### Data
== Segment start ==
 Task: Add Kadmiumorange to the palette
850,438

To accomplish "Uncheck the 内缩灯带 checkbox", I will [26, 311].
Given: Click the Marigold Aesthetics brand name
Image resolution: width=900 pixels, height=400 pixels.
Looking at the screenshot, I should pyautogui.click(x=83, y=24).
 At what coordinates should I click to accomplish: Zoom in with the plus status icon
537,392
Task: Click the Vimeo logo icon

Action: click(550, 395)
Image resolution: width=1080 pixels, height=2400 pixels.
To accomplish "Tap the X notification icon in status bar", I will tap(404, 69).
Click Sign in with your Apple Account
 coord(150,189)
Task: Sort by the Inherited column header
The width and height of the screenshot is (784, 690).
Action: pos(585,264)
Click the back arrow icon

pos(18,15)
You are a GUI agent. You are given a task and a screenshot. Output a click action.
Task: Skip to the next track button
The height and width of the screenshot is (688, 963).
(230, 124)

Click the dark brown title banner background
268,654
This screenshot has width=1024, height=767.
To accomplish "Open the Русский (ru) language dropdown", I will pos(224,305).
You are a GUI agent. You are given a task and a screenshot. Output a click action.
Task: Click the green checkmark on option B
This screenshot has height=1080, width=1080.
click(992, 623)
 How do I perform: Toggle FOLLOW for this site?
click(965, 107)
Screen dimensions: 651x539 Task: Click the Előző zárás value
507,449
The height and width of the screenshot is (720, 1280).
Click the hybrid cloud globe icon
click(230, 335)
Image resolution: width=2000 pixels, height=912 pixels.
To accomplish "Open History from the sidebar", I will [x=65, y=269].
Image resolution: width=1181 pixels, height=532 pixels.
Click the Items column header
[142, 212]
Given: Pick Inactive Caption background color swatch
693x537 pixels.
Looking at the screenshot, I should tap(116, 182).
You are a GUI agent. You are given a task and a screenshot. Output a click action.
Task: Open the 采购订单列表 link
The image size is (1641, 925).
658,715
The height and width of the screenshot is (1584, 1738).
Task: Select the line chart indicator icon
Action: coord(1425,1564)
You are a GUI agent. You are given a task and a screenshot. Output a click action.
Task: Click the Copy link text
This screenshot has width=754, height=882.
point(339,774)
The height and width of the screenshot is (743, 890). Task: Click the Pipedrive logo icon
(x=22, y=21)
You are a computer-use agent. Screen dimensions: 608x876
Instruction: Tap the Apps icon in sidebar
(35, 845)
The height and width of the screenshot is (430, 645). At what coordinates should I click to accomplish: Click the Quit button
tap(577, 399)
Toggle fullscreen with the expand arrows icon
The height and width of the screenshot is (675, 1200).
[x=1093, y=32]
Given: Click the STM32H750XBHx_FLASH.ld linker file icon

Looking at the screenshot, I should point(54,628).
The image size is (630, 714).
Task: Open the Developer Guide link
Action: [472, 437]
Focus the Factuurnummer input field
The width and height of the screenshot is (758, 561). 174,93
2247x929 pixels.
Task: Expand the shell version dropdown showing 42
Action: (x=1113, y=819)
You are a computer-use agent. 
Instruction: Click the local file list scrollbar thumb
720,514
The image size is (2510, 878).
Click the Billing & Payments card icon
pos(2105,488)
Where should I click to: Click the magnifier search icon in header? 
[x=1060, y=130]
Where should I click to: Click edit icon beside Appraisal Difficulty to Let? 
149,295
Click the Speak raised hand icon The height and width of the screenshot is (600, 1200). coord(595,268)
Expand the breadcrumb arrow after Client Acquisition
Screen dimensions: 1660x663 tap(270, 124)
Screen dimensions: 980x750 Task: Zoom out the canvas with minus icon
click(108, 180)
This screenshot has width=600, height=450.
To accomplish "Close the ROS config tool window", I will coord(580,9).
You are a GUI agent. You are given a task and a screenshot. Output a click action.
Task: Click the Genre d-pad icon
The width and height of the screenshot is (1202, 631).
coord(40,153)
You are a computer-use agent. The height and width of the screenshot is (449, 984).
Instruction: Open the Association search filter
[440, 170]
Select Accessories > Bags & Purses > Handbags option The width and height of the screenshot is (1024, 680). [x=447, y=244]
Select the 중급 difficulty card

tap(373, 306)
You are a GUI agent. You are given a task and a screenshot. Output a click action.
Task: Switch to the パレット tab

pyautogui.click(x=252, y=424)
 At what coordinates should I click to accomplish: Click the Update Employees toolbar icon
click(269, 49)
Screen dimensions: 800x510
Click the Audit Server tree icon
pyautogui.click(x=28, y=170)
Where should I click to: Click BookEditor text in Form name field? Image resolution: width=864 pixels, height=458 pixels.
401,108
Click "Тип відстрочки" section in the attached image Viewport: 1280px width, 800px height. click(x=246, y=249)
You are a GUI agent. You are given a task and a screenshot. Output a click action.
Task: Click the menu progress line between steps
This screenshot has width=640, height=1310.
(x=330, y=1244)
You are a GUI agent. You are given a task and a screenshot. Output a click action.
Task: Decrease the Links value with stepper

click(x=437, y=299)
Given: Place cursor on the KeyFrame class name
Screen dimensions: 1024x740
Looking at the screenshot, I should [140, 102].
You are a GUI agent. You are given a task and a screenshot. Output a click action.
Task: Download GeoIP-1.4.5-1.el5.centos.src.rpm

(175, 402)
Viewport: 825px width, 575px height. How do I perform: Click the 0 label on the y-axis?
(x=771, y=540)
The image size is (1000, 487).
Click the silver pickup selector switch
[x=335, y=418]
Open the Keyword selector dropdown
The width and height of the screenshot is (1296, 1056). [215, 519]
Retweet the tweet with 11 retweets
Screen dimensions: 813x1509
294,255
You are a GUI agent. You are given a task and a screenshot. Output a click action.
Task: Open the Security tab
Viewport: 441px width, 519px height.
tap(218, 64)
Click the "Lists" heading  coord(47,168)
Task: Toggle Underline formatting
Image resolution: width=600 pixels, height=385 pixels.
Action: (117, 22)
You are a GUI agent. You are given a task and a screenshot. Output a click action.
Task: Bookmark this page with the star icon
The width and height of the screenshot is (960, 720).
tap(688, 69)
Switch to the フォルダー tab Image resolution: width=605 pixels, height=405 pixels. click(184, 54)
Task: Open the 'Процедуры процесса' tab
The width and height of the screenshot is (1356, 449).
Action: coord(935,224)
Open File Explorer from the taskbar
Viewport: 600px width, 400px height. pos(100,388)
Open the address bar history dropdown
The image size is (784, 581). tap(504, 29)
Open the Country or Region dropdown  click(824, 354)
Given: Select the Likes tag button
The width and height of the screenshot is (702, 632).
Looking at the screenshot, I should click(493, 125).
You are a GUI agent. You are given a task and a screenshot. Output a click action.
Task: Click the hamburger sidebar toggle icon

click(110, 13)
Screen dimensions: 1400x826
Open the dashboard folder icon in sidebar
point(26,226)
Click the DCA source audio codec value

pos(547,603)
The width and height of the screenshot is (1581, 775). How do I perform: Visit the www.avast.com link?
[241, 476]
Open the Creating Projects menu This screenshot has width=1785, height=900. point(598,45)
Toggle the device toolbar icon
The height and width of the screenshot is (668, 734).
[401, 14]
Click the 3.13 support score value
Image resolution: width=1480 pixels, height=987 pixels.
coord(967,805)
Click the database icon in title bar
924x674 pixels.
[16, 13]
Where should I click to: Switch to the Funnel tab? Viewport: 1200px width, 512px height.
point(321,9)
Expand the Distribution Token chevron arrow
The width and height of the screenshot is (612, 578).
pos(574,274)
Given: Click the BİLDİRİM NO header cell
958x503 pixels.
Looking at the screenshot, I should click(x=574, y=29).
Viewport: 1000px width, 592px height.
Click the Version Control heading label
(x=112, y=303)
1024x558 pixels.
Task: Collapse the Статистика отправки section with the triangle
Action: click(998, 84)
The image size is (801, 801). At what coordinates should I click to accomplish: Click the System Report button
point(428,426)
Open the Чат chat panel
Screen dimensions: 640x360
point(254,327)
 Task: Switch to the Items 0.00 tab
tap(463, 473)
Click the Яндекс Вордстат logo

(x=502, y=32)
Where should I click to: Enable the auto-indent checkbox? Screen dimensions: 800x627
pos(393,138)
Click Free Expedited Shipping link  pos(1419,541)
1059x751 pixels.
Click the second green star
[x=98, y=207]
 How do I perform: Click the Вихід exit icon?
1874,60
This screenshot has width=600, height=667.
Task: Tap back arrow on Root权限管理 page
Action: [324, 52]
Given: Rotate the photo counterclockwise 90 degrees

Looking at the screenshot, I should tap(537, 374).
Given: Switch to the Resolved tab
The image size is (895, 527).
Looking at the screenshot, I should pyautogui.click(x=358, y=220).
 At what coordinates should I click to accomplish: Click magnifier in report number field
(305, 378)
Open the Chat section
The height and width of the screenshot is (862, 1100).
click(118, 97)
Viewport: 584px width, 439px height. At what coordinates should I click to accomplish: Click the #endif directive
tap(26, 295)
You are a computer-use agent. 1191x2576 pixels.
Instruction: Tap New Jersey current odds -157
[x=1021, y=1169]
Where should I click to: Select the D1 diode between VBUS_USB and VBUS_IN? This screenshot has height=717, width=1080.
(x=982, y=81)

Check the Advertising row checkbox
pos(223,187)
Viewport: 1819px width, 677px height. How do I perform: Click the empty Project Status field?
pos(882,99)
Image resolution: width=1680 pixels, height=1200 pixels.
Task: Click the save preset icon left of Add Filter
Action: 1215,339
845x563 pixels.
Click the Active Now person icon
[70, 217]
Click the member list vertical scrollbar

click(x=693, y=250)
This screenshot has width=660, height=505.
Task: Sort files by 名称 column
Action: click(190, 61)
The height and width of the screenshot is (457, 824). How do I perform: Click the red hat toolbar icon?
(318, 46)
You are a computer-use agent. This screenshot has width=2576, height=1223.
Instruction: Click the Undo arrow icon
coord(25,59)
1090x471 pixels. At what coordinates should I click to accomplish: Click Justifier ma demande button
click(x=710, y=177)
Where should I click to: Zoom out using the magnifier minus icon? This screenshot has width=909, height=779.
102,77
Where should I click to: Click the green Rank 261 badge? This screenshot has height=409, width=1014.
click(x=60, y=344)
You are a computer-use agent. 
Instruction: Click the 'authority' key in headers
== Segment end ==
### Required action
Could you return all lines from the data above that contain the string "will"?

### Solution to this exercise
To accomplish "Uncheck the 内缩灯带 checkbox", I will [26, 311].
To accomplish "Tap the X notification icon in status bar", I will tap(404, 69).
To accomplish "Open the Русский (ru) language dropdown", I will pos(224,305).
To accomplish "Open History from the sidebar", I will [x=65, y=269].
To accomplish "Close the ROS config tool window", I will coord(580,9).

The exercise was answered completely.